Somewhere below, one line contains "Click the paciente tag in Sintomas row" and a later line contains "How do I perform: Click the 'Publishing". Output those two lines and everything between them exactly, and nothing else.

====== RECORDED DATA ======

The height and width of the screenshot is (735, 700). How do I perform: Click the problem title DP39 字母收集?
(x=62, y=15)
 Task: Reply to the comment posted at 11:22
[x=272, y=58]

======
====== RECORDED DATA ======

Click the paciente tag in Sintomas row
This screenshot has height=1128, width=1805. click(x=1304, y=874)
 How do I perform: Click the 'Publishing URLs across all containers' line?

======
====== RECORDED DATA ======

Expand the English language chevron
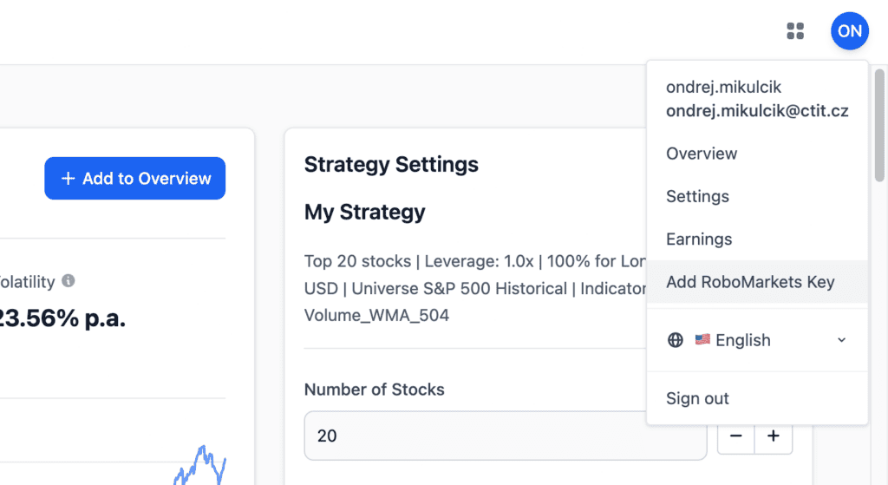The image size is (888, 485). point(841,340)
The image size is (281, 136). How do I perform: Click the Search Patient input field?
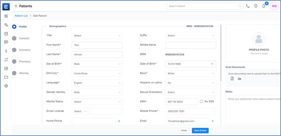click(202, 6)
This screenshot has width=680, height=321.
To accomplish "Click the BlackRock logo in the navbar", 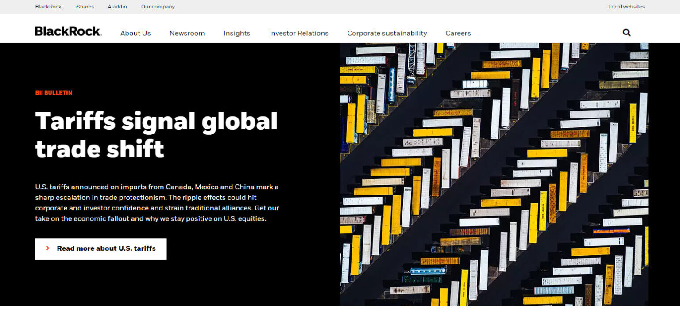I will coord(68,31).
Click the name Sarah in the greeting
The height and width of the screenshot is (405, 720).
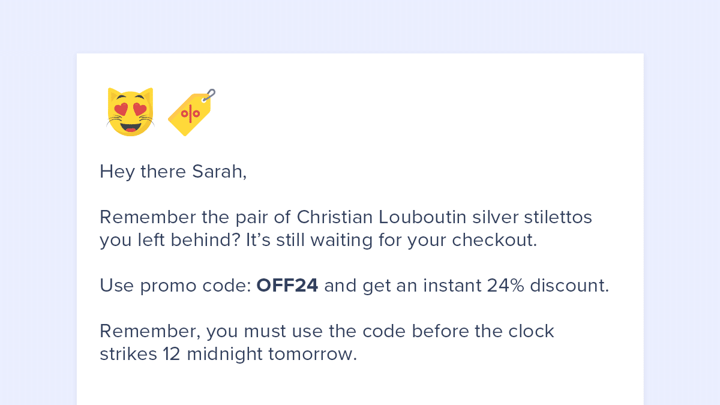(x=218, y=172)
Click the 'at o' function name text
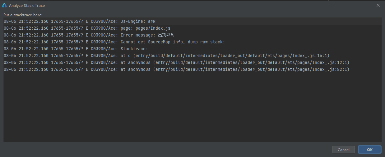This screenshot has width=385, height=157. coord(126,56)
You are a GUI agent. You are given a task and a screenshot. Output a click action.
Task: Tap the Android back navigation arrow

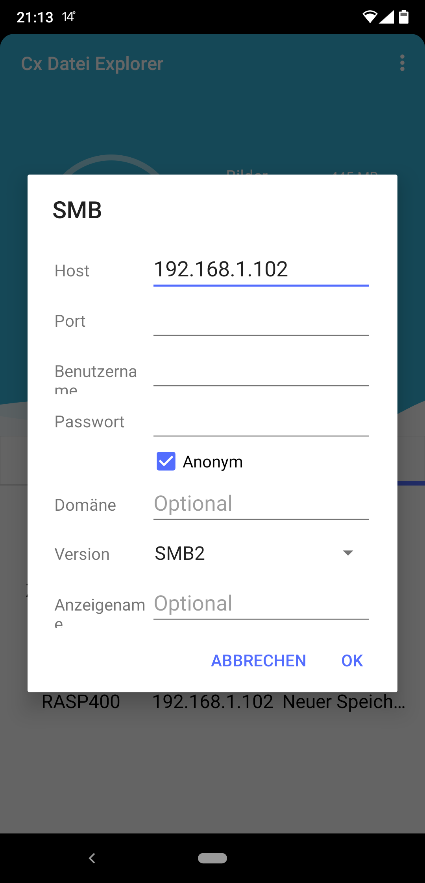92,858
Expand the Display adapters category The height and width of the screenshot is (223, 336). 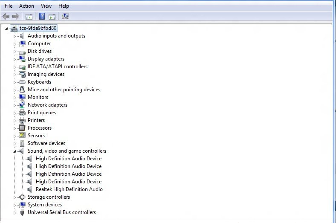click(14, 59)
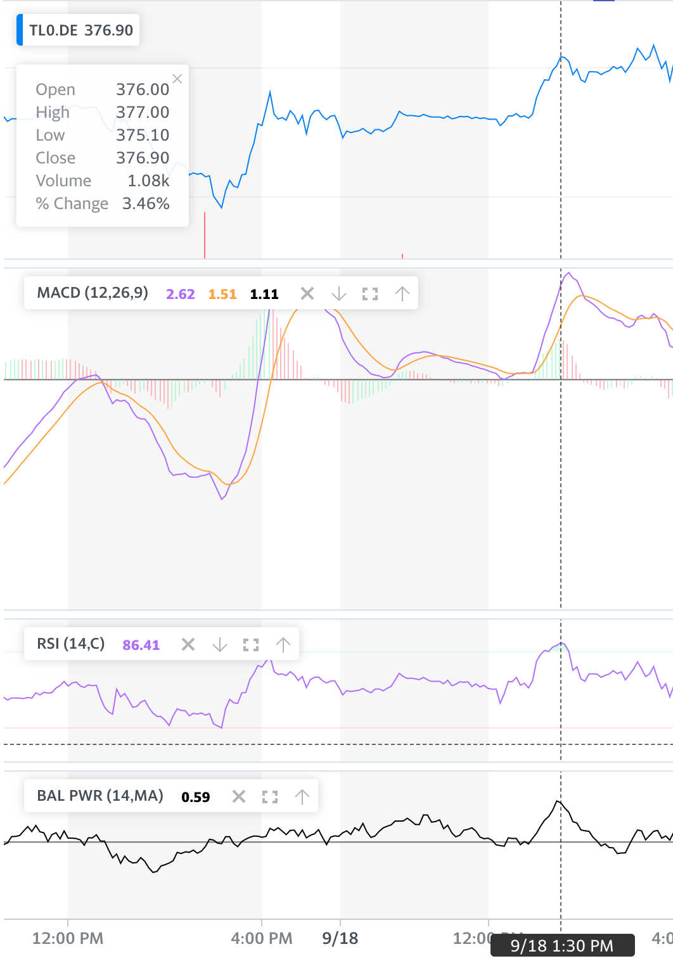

======

*ANSWER SPACE:*
Click the paciente tag in Sintomas row
This screenshot has height=1128, width=1805. click(x=1304, y=874)
 How do I perform: Click the 'Publishing URLs across all containers' line?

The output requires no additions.